* [Provided information]:
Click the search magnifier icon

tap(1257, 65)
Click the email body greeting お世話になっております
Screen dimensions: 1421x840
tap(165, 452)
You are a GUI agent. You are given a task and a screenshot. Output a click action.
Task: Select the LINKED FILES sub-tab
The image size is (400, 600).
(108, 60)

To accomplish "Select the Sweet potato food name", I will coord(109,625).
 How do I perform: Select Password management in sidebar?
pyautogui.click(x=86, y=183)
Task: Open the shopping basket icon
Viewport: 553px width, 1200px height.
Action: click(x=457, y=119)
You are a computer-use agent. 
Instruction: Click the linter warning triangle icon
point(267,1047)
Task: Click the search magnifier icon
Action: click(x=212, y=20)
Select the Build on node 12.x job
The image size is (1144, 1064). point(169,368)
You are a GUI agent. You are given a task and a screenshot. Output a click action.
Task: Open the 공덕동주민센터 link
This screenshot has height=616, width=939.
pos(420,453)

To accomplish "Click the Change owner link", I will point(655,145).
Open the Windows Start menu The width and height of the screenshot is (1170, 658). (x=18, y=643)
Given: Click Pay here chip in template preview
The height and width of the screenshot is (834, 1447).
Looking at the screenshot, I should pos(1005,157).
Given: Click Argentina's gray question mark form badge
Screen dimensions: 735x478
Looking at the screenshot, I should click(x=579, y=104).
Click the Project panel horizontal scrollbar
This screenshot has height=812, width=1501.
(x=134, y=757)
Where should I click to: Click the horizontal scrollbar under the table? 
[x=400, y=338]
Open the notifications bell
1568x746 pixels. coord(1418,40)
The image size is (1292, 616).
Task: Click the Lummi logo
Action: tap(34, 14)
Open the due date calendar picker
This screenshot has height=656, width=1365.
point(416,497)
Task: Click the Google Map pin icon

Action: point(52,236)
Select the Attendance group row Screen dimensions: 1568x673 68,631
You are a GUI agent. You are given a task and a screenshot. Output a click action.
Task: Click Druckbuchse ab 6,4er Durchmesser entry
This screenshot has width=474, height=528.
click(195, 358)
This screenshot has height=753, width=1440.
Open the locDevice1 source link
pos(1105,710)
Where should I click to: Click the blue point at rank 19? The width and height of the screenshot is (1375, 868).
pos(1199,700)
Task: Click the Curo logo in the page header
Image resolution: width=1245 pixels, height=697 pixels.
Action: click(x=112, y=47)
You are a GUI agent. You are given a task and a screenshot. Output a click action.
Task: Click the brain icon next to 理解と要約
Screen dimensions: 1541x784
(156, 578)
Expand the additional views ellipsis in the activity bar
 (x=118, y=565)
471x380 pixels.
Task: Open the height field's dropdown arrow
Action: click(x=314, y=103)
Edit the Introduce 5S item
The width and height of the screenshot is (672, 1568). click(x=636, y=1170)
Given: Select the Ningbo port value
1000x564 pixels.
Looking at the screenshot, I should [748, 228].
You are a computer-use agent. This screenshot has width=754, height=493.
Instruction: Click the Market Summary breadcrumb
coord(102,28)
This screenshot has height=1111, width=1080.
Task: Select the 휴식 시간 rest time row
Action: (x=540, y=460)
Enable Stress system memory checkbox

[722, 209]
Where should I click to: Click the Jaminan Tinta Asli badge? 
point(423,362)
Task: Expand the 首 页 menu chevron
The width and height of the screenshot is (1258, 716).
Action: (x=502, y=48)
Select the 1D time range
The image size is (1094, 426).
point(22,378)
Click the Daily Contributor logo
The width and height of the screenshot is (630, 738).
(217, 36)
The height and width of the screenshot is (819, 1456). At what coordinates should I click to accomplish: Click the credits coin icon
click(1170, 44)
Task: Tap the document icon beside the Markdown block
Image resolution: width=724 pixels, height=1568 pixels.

* [Exercise]: Which lines of the data contain the word "resolution"? Return each one in full.

* [Final answer]:
Image resolution: width=1245 pixels, height=697 pixels.
Image resolution: width=724 pixels, height=1568 pixels.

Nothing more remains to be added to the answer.